● Exercise description
In the records, change each "GUI agent" to "screen assistant" and leave everything else untouched.

Collected data
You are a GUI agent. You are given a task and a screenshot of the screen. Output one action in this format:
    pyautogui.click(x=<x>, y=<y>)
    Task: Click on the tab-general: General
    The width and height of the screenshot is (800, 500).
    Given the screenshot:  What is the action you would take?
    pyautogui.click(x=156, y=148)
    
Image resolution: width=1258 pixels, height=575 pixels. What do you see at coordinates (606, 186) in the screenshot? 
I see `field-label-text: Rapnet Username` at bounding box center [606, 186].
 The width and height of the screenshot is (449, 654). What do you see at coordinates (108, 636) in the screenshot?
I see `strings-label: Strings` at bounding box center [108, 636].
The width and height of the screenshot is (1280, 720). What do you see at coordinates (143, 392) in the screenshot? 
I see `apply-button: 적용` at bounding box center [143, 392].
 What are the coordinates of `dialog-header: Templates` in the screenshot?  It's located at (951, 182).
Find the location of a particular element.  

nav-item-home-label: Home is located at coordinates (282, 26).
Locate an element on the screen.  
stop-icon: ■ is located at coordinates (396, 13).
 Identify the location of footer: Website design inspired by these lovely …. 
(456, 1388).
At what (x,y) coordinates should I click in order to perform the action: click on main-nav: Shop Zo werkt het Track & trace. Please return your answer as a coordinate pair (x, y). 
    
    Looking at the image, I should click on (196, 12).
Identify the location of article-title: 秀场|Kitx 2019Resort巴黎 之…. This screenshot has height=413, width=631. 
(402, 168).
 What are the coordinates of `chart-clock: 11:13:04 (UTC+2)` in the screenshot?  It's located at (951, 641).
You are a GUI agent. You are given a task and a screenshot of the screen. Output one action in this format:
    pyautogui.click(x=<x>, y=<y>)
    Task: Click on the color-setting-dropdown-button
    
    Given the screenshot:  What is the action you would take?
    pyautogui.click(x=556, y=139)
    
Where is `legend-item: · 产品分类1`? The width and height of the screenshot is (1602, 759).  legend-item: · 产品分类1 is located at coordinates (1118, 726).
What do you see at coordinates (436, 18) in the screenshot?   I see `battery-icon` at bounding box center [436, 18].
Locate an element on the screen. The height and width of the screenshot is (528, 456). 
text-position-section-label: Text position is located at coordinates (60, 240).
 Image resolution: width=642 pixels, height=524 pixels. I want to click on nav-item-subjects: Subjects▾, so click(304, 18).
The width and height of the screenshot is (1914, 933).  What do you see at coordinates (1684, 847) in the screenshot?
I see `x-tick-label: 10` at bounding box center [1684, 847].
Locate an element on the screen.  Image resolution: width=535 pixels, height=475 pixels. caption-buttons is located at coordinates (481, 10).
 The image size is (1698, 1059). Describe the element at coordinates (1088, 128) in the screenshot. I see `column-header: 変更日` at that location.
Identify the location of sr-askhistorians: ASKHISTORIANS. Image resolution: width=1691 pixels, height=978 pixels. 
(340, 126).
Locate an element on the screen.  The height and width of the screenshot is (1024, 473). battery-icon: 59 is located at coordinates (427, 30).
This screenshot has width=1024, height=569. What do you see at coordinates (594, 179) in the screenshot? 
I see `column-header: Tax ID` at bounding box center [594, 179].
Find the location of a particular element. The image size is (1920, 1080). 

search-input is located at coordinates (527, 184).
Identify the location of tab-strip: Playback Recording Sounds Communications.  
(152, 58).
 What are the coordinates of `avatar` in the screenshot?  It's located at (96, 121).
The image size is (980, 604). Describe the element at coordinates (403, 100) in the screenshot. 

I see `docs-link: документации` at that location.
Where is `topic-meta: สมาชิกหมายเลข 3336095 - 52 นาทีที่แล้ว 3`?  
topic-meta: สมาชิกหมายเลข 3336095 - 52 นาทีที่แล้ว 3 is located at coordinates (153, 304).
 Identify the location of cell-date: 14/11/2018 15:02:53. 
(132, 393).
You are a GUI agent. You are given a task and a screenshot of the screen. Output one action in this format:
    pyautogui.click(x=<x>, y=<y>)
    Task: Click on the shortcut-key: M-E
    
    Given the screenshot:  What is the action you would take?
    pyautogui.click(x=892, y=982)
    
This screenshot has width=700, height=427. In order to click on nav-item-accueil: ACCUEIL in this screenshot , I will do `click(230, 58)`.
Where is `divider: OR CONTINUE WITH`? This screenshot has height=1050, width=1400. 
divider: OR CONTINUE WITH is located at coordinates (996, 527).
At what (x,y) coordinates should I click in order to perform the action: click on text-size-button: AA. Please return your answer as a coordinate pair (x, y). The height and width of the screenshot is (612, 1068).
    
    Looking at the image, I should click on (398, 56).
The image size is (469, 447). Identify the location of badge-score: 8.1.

● Result of this exercise
You are a screen assistant. You are given a task and a screenshot of the screen. Output one action in this format:
    pyautogui.click(x=<x>, y=<y>)
    Task: Click on the tab-general: General
    The width and height of the screenshot is (800, 500).
    Given the screenshot:  What is the action you would take?
    pyautogui.click(x=156, y=148)
    
Image resolution: width=1258 pixels, height=575 pixels. What do you see at coordinates (606, 186) in the screenshot? 
I see `field-label-text: Rapnet Username` at bounding box center [606, 186].
 The width and height of the screenshot is (449, 654). What do you see at coordinates (108, 636) in the screenshot?
I see `strings-label: Strings` at bounding box center [108, 636].
The width and height of the screenshot is (1280, 720). What do you see at coordinates (143, 392) in the screenshot? 
I see `apply-button: 적용` at bounding box center [143, 392].
 What are the coordinates of `dialog-header: Templates` in the screenshot?  It's located at (951, 182).
Find the location of a particular element.  

nav-item-home-label: Home is located at coordinates (282, 26).
Locate an element on the screen.  
stop-icon: ■ is located at coordinates (396, 13).
 Identify the location of footer: Website design inspired by these lovely …. 
(456, 1388).
At what (x,y) coordinates should I click in order to perform the action: click on main-nav: Shop Zo werkt het Track & trace. Please return your answer as a coordinate pair (x, y). 
    
    Looking at the image, I should click on (196, 12).
Identify the location of article-title: 秀场|Kitx 2019Resort巴黎 之…. This screenshot has height=413, width=631. 
(402, 168).
 What are the coordinates of `chart-clock: 11:13:04 (UTC+2)` in the screenshot?  It's located at (951, 641).
You are a screen assistant. You are given a task and a screenshot of the screen. Output one action in this format:
    pyautogui.click(x=<x>, y=<y>)
    Task: Click on the color-setting-dropdown-button
    
    Given the screenshot:  What is the action you would take?
    pyautogui.click(x=556, y=139)
    
Where is `legend-item: · 产品分类1`? The width and height of the screenshot is (1602, 759).  legend-item: · 产品分类1 is located at coordinates (1118, 726).
What do you see at coordinates (436, 18) in the screenshot?   I see `battery-icon` at bounding box center [436, 18].
Locate an element on the screen. The height and width of the screenshot is (528, 456). 
text-position-section-label: Text position is located at coordinates (60, 240).
 Image resolution: width=642 pixels, height=524 pixels. I want to click on nav-item-subjects: Subjects▾, so click(304, 18).
The width and height of the screenshot is (1914, 933).  What do you see at coordinates (1684, 847) in the screenshot?
I see `x-tick-label: 10` at bounding box center [1684, 847].
Locate an element on the screen.  Image resolution: width=535 pixels, height=475 pixels. caption-buttons is located at coordinates (481, 10).
 The image size is (1698, 1059). Describe the element at coordinates (1088, 128) in the screenshot. I see `column-header: 変更日` at that location.
Identify the location of sr-askhistorians: ASKHISTORIANS. Image resolution: width=1691 pixels, height=978 pixels. 
(340, 126).
Locate an element on the screen.  The height and width of the screenshot is (1024, 473). battery-icon: 59 is located at coordinates (427, 30).
This screenshot has width=1024, height=569. What do you see at coordinates (594, 179) in the screenshot? 
I see `column-header: Tax ID` at bounding box center [594, 179].
Find the location of a particular element. The image size is (1920, 1080). 

search-input is located at coordinates (527, 184).
Identify the location of tab-strip: Playback Recording Sounds Communications.  
(152, 58).
 What are the coordinates of `avatar` in the screenshot?  It's located at (96, 121).
The image size is (980, 604). Describe the element at coordinates (403, 100) in the screenshot. 

I see `docs-link: документации` at that location.
Where is `topic-meta: สมาชิกหมายเลข 3336095 - 52 นาทีที่แล้ว 3`?  
topic-meta: สมาชิกหมายเลข 3336095 - 52 นาทีที่แล้ว 3 is located at coordinates (153, 304).
 Identify the location of cell-date: 14/11/2018 15:02:53. 
(132, 393).
You are a screen assistant. You are given a task and a screenshot of the screen. Output one action in this format:
    pyautogui.click(x=<x>, y=<y>)
    Task: Click on the shortcut-key: M-E
    
    Given the screenshot:  What is the action you would take?
    pyautogui.click(x=892, y=982)
    
This screenshot has width=700, height=427. In order to click on nav-item-accueil: ACCUEIL in this screenshot , I will do `click(230, 58)`.
Where is `divider: OR CONTINUE WITH`? This screenshot has height=1050, width=1400. 
divider: OR CONTINUE WITH is located at coordinates (996, 527).
At what (x,y) coordinates should I click in order to perform the action: click on text-size-button: AA. Please return your answer as a coordinate pair (x, y). The height and width of the screenshot is (612, 1068).
    
    Looking at the image, I should click on (398, 56).
The image size is (469, 447). Identify the location of badge-score: 8.1.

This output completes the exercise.